In response to a statement by the Defence Minister of New Zealand that the extent of damage from a 7.5 magnitude earthquake in the Papua New Guinea highlands, which has left more than 100 people dead, is under-reported and therefore not getting the assistance and attention it deserves, Amnesty International’s Regional Director for South East Asia and the Pacific James Gomez said:
“Papua New Guinea has limited capacity to respond to a disaster of this magnitude. The slow trickle of information from the remote highlands province has indicated that aid is slow to reach those who need it most. Human rights must to be at the core of relief and recovery efforts. This includes ensuring prompt and equitable distribution of aid. Relief efforts must respond especially to the specific needs of women and girls and ensure there are safe shelters available and they can access the necessities required.

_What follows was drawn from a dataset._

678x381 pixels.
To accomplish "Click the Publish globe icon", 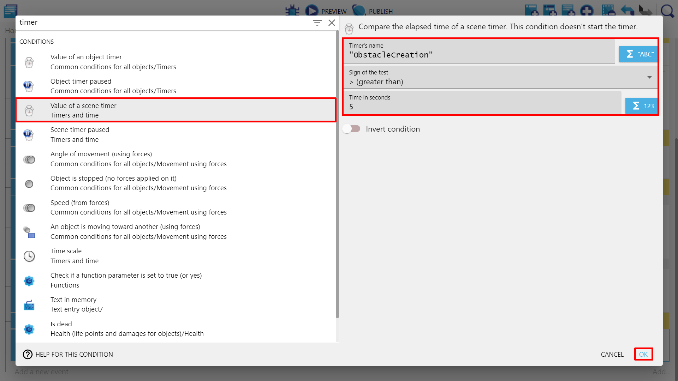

“International donors who are in a position to help, especially Australia and New Zealand, need to assist the Papua New Guinean government to provide essential humanitarian relief to the affected areas. In particular, there is an urgent need to establish safe and accessible evacuation and distribution centres in the highlands, as well as ensuring that medical and psycho-social support is provided to affected individuals.”
The UN Coordination and Assessment Team (UNDOC) in collaboration with humanitarian partners in PNG has estimated 232,000 people are severely exposed to the effects of the earthquake and in need of disaster relief in affected areas.
In the immediate aftermath of a natural disaster, governments must ensure that survivors are safe, have access to medical care, clothed, fed and sheltered and have access to all necessary information. The human rights to life, health and physical security of the person, housing, clean drinking water and adequate food are essential.